A vibrant and diverse range of research initiatives are in process. In conjunction with his ongoing AHRC-funded project A Sonic Palimpsest: Revisiting Chatham Historic Dockyards, Dr Aki Pasoulas is giving a paper titled, ‘Soundscapes, Identity and Place – Renegotiating Heritage‘ at the BEAST FEaST 2021 conference, University of Birmingham. Dr Pasoulas has also been commissioned to compose an acousmatic piece for the research project Soundlapse, using environmental recordings from wetlands of Chile. The composition will be published and released by Gruenrekorder by the end of 2021.
Two chapters by Dr Ruth Herbert, on the topics of young people’s experiences of music and musical daydreaming will publish shortly. The first will appear in the forthcoming Oxford Handbook of the Phenomenology of Musical Cultures (OUP) and the second in an edited volume on Music and Imagery, part of the SEMPRE Studies in the Psychology of Music Series (Routledge). Dr Herbert will be giving a Keynote on the phenomenology of music listening at the University of Innsbruck Listening to Popular Music: Sounds and Practices conference in June. Dr Herbert and Dr Jackie Walduck join Professor Nicola Shaughnessy’s (SoA) AHRC-funded project Playing A/Part: Autistic Girls, Identities and Creativity as Co-I’s this term, to co-facilitate a pilot study on music and movement, the initial findings of which will be presented at the 16th International Conference on Music Perception and Cognition (special theme: connectivity and diversity in music cognition) in July.
Dr Jackie Walduck’s other projects include Awaiting Diagnosis – Drifting, Dreaming, Waiting, a series of audio-visual works created with and by psychiatric patients at Chelsea and Westminster Hospital; there will be an exhibition in the Atrium at Chelsea and Westminster Hospital from April-June 2021, funded by the Royal Borough of Kensington and Chelsea Art fund. Dr Walduck is also working on the Medway Sonic Handwashing Experience – a sound trail installed in public access bathrooms around Medway. Fifteen compositions by Dr Walduck, Richard Lightman and others are accessed via QR codes on hand hygiene posters, challenging public health signage aesthetics and augmenting handwashing to a multisensory experience in this project commissioned by Medway Council installed April – July 2021.

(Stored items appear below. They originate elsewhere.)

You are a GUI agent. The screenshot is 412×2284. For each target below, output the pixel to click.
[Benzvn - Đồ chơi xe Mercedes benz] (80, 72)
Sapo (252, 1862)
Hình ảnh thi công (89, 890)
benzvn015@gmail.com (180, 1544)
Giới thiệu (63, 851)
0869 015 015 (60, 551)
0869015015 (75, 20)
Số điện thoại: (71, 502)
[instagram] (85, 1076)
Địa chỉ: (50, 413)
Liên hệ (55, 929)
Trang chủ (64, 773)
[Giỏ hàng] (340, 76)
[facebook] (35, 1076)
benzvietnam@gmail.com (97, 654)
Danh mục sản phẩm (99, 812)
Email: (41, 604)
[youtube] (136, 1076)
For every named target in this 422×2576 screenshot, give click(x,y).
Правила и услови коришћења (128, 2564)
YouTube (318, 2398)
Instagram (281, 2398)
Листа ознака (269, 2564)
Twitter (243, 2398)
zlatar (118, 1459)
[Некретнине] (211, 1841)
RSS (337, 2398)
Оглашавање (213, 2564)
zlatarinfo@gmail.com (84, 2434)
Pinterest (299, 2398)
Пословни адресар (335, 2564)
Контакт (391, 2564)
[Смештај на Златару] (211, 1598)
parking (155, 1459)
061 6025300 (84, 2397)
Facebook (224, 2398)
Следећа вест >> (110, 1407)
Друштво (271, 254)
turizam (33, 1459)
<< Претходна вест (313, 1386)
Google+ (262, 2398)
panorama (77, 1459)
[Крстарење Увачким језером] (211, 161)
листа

Dr Rich Perks is currently co-editing a volume titled 21st Century Guitar: Evolutions and Augmentations. (Bloomsbury Academic, forthcoming 2022). He has contributed chapter on David Gilmour to an edited volume: Pink Floyd: Tear Down The Wall: An Interdisciplinary Interrogation of the Music and Significance of Pink Floyd (Routledge), an article on Music-Cultural Hybridity (Music & Practice, vol 9, (forthcoming) and recently gave a paper titled, ‘‘Outlier’ Taxonomies and Codifications of Jazz Guitar Vocabulary’, at The 21st Century Guitar Conference, University NOVA de Lisbona, Portugal.
Other Music and Audio Technology staff initiatives include a web audio installation of The Vocal Constructivists singing Mark Appleby’s Metaphysics of Notation, by Dr Charles Hutchins, in partnership with Trinity College Dublin and Wesleyan University, a recently published chapter on contextual and cultural mediation in the recording studio, by Richard Lightman (Innovation in Music, Routledge, 2020), and a forthcoming article Are We Hostage to the Hook in the Songwriting Studies Journal, jointly authored by Richard Lightman and Anna Neale Widdison.